--- Records for the exercise ---

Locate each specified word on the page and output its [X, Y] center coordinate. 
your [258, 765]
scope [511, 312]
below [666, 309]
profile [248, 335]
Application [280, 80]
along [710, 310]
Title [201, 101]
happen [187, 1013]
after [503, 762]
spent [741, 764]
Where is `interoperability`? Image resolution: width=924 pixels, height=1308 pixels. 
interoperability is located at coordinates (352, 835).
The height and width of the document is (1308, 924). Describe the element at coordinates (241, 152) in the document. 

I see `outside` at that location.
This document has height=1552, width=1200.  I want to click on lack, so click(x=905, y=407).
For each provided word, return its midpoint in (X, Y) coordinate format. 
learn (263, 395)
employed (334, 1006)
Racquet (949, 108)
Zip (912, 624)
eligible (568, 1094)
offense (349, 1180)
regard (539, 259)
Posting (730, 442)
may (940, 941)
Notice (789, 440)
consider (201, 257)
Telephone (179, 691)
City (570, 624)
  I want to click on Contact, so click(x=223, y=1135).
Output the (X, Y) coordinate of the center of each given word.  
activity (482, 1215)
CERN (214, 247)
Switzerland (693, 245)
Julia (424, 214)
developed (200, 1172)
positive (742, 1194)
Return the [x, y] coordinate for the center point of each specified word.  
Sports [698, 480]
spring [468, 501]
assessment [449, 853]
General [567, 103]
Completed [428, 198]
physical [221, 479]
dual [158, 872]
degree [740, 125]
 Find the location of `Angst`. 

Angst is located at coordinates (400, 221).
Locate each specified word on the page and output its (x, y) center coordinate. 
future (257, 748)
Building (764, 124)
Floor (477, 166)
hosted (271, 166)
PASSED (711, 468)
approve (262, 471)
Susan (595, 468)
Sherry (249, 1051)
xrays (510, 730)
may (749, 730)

---

→ **Set exercise**:
Write out the records verbatim from the beginning through the line containing "Susan (595, 468)", with both ends included.

→ **Written response**:
Locate each specified word on the page and output its [X, Y] center coordinate. 
your [258, 765]
scope [511, 312]
below [666, 309]
profile [248, 335]
Application [280, 80]
along [710, 310]
Title [201, 101]
happen [187, 1013]
after [503, 762]
spent [741, 764]
Where is `interoperability`? Image resolution: width=924 pixels, height=1308 pixels. 
interoperability is located at coordinates (352, 835).
The height and width of the document is (1308, 924). Describe the element at coordinates (241, 152) in the document. 

I see `outside` at that location.
This document has height=1552, width=1200.  I want to click on lack, so click(x=905, y=407).
For each provided word, return its midpoint in (X, Y) coordinate format. 
learn (263, 395)
employed (334, 1006)
Racquet (949, 108)
Zip (912, 624)
eligible (568, 1094)
offense (349, 1180)
regard (539, 259)
Posting (730, 442)
may (940, 941)
Notice (789, 440)
consider (201, 257)
Telephone (179, 691)
City (570, 624)
  I want to click on Contact, so click(x=223, y=1135).
Output the (X, Y) coordinate of the center of each given word.  
activity (482, 1215)
CERN (214, 247)
Switzerland (693, 245)
Julia (424, 214)
developed (200, 1172)
positive (742, 1194)
Return the [x, y] coordinate for the center point of each specified word.  
Sports [698, 480]
spring [468, 501]
assessment [449, 853]
General [567, 103]
Completed [428, 198]
physical [221, 479]
dual [158, 872]
degree [740, 125]
 Find the location of `Angst`. 

Angst is located at coordinates (400, 221).
Locate each specified word on the page and output its (x, y) center coordinate. 
future (257, 748)
Building (764, 124)
Floor (477, 166)
hosted (271, 166)
PASSED (711, 468)
approve (262, 471)
Susan (595, 468)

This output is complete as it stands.